La medida cautelar que habilitó el uso público de los carriles del Sistema Integrado de Transporte del Área Metropolitana de San Salvador (Sitramss) da pauta para reflexionar sobre lo público y lo privado en El Salvador. La medida la fundamenta la Sala de lo Constitucional en el interés público, porque, dice la sentencia, “están en juego varios derechos de la colectividad como la libre circulación y el disfrute de bienes de uso público”. Si esto es así, la Sala podría pronunciarse sobre otras realidades que restringen estos derechos. Quizá el caso más evidente es el de las calles y avenidas que han sido cerradas con portones, cortando la circulación en nombre de la seguridad. Muchas calles de colonias y residenciales, en las que el libre paso podría aliviar la caótica situación del tráfico vehicular, son para el uso exclusivo de sus residentes. Asimismo, muchas playas frente a hoteles y residencias en la costa salvadoreña y en algunos lagos se han privatizado. ¿No son las riberas de ríos, lagos y la costa bienes estatales y, por tanto, de uso público que deberían estar abiertos a todos? ¿No sería bueno decretar vía sentencia que todos tenemos acceso a esos lugares?
El espectro radioeléctrico no solo es de uso público, sino que ha sido declarado por las Naciones Unidas como un bien de la humanidad. Sin embargo, en el país, las frecuencias de radio y televisión se han adjudicado a quien oferta más dinero, lo que ha provocado la concentración mediática que nos caracteriza y que beneficia a un sector político y económico en particular. Otros derechos importantes para la población tampoco son defendidos ni garantizados. Por ejemplo, el artículo 65 de la Constitución dice que “la salud de los habitantes de la República constituye un bien público. El Estado y las personas están obligados a velar por su conservación y restablecimiento”. Sin embargo, en la realidad, la salud se ha vuelto un lujo que solo puede disfrutar quien puede pagarlo. Mientras más dinero se tenga, mejor es el servicio de salud que se tiene.
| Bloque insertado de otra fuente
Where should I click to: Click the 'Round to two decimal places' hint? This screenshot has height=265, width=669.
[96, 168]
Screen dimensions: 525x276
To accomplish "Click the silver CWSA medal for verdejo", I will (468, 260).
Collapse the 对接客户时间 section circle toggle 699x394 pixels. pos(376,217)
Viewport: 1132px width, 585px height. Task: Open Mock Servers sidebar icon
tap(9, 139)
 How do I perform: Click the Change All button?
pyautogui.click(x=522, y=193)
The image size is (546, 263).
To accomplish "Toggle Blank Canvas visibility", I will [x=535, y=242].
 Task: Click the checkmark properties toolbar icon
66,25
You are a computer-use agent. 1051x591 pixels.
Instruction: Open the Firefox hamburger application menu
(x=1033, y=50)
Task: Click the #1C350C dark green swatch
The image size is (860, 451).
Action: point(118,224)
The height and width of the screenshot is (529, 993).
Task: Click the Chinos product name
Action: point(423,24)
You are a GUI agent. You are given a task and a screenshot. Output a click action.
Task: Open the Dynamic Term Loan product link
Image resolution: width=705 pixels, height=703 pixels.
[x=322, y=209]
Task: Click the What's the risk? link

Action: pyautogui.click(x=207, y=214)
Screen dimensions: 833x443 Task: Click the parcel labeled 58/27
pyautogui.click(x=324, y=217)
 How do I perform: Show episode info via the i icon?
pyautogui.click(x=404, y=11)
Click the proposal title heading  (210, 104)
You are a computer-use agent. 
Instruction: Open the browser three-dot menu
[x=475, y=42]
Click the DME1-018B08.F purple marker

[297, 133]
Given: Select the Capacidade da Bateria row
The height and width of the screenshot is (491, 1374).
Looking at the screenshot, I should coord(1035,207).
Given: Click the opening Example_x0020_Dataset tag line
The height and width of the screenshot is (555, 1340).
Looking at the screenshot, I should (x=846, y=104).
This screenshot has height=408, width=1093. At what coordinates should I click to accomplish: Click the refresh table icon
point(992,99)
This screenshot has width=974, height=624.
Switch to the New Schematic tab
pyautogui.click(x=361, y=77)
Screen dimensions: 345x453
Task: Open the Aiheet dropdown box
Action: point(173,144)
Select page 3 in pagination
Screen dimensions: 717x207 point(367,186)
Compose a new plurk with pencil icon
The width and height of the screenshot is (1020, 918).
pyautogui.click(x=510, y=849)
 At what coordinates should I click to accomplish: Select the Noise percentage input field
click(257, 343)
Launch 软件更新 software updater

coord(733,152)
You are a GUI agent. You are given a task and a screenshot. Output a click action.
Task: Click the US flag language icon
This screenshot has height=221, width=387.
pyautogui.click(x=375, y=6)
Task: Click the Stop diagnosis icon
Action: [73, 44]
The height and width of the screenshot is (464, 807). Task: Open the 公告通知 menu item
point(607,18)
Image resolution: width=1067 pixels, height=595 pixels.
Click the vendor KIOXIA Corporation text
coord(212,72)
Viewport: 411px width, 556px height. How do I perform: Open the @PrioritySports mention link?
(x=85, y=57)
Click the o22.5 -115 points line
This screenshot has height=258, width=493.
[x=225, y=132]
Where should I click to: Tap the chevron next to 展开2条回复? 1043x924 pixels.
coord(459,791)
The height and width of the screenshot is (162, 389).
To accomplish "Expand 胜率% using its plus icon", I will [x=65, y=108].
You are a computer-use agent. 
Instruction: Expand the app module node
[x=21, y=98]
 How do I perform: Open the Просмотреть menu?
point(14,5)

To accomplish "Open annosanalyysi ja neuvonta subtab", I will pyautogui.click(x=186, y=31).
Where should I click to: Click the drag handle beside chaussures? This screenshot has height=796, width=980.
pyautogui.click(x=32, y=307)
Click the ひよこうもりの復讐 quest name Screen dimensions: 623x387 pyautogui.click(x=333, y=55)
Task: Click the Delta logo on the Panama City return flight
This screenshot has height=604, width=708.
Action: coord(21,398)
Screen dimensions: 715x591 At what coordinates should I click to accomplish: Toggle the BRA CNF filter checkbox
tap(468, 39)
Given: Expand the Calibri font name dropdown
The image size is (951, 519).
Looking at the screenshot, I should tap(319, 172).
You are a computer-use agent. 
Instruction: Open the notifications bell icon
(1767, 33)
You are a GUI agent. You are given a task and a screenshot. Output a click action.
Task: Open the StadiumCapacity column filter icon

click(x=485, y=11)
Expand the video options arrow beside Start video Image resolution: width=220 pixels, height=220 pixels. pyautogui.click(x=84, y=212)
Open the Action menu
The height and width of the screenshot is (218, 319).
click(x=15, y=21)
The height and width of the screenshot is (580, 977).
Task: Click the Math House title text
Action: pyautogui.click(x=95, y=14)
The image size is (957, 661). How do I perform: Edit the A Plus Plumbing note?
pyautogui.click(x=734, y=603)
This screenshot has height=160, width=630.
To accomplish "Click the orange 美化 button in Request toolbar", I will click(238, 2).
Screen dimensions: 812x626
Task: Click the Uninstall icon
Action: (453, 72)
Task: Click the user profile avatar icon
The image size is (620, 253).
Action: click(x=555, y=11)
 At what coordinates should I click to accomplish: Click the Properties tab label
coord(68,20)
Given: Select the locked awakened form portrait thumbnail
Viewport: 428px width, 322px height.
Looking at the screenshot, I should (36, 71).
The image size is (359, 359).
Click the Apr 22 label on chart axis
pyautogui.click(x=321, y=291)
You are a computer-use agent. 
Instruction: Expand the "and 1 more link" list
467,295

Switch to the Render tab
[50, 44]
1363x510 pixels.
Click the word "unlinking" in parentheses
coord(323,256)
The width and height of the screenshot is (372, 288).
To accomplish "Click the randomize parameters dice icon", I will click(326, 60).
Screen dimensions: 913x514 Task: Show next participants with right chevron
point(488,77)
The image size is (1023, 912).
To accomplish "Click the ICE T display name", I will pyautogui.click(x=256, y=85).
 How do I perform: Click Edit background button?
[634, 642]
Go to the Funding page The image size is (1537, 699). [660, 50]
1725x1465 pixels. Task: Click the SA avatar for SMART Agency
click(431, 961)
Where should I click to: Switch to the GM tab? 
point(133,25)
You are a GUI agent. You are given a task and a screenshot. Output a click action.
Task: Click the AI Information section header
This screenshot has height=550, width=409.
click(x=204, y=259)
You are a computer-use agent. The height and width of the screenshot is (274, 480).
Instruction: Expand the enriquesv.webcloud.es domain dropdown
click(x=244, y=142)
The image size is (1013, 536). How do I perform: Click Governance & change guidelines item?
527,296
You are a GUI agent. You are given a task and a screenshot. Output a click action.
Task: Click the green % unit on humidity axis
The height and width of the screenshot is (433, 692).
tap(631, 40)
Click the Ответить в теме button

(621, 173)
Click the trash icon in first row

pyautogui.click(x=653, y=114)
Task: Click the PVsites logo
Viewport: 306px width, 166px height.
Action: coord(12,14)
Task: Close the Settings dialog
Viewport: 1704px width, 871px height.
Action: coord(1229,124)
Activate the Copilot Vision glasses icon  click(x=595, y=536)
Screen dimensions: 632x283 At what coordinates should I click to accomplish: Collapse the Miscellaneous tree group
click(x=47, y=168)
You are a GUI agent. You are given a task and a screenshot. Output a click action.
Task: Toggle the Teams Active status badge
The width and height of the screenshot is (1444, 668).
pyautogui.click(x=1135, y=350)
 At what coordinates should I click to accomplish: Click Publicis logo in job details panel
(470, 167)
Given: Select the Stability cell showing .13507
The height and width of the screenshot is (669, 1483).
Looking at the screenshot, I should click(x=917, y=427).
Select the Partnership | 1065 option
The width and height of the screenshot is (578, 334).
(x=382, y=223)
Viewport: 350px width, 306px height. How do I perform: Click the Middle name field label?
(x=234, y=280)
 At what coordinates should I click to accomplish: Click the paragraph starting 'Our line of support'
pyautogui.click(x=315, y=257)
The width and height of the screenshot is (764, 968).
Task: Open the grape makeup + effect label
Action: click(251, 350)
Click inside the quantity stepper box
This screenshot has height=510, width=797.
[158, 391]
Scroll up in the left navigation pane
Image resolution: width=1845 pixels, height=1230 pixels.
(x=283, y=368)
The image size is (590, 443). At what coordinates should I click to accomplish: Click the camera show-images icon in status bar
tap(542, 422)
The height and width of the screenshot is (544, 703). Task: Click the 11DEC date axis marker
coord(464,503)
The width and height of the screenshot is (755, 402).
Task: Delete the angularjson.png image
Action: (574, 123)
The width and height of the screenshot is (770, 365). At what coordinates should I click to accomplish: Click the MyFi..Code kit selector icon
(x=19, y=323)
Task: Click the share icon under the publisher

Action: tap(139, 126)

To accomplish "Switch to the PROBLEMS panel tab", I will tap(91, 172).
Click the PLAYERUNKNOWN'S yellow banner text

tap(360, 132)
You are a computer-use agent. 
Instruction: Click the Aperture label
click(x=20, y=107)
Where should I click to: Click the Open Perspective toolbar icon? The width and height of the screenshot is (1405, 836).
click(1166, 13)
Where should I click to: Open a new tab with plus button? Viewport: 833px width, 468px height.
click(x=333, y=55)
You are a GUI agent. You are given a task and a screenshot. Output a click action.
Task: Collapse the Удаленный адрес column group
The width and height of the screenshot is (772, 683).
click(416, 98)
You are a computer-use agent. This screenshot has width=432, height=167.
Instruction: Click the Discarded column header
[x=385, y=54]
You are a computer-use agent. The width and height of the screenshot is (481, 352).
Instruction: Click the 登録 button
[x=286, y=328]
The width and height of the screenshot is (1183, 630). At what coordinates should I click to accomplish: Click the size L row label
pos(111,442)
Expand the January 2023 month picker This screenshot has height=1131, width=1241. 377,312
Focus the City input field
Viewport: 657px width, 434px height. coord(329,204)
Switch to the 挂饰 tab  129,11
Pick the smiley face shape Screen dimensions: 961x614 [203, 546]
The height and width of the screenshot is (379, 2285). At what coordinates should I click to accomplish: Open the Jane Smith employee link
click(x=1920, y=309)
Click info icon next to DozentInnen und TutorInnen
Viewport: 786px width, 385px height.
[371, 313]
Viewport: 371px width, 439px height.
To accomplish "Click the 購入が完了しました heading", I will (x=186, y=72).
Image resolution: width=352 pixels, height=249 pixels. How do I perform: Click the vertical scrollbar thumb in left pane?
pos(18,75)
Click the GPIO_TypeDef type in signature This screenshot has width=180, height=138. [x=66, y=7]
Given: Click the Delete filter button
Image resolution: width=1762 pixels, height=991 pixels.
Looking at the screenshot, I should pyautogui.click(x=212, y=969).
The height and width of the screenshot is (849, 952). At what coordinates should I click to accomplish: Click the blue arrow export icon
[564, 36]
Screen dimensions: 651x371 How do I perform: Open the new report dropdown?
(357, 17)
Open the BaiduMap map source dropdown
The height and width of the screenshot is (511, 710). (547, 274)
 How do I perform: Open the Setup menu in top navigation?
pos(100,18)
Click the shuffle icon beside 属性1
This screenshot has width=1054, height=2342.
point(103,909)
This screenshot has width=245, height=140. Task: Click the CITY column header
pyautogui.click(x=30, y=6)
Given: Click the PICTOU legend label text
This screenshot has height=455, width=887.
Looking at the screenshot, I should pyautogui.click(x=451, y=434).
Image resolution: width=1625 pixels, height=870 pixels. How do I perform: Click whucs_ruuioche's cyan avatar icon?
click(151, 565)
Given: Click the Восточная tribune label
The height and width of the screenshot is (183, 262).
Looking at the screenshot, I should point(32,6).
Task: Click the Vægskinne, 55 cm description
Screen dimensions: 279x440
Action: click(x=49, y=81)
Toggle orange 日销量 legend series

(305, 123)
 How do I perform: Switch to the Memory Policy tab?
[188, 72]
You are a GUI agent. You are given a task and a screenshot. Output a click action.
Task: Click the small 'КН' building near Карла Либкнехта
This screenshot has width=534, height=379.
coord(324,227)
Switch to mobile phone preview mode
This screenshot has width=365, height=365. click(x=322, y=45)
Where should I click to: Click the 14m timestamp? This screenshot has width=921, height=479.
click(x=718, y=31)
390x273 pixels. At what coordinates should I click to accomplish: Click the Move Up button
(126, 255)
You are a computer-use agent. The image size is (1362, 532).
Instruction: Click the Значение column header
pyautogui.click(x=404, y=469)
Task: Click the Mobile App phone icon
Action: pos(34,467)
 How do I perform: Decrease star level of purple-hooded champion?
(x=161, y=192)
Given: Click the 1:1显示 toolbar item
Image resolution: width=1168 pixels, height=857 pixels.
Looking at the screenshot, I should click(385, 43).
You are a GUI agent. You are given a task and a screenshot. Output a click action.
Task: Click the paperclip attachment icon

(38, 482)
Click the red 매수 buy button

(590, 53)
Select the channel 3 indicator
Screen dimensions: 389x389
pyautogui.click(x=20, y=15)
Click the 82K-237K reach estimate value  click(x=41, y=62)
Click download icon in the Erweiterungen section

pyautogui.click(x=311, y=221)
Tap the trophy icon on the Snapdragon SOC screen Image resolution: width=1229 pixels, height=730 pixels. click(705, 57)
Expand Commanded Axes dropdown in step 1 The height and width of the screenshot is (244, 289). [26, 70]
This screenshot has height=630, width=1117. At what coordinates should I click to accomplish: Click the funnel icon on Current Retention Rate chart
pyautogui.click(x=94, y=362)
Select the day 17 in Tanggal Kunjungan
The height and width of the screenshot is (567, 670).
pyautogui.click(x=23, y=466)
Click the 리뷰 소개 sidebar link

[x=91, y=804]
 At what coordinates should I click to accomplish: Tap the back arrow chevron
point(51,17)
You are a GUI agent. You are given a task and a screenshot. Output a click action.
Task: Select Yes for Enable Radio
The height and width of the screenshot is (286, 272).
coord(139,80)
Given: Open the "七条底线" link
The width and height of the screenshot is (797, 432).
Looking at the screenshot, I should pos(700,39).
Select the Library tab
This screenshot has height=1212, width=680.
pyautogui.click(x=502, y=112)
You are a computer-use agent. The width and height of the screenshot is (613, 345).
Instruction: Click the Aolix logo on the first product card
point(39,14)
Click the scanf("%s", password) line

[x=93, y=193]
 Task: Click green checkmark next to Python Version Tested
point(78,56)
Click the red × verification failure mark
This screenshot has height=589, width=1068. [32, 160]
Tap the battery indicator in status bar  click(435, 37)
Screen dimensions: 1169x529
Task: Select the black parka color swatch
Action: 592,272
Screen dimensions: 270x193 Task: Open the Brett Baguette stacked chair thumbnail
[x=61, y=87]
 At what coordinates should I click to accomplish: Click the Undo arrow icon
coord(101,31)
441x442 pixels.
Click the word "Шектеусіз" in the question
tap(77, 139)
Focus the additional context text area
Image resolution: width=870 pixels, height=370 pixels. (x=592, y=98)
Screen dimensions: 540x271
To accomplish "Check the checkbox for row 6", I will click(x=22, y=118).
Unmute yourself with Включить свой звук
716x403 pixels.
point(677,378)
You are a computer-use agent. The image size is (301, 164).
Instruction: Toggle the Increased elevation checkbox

Yendo más allá, el artículo 111 de la Carta Magna, que se refiere a los servicios públicos, dice que al Estado “le corresponde regular y vigilar los servicios públicos prestados por empresas privadas y la aprobación de sus tarifas”. ¿No es la salud un servicio público? ¿Por qué entonces hay escalas de calidad en la atención médica? ¿Por qué hay un abanico de precios en los servicios? ¿Por qué el Estado no regula esas tarifas como lo hace con la educación que brindan los colegios privados? Se podría argumentar que esa inversión la hacen privados, no el Estado, pero, como dice la Constitución, la salud es un bien público y, por tanto, debería estar al alcance de todos. Y lo mismo vale para el agua y la alimentación, derechos garantizados en la máxima ley del país, pero que en realidad solo están al alcance de quienes pueden costearlos.
Según parece, en los días transcurridos desde la medida cautelar sobre el Sitramss, la circulación ha sido más fluida para los vehículos particulares y es tolerable el retraso en el recorrido de los autobuses del sistema —que también son privados—. Pero estos datos de la realidad no importan mucho para quienes solo tienen en mira la perspectiva partidaria. Para ser coherente, ante demandas sobre las realidades mencionadas, que se han vuelto excluyentes para la mayoría de la población y que solo benefician a pequeños grupos, la Sala de lo Constitucional también tendría que garantizar los derechos a la libre circulación y al disfrute de bienes de uso público. Porque es esto lo que se ha aplicado al Sitramss, según los magistrados declaran.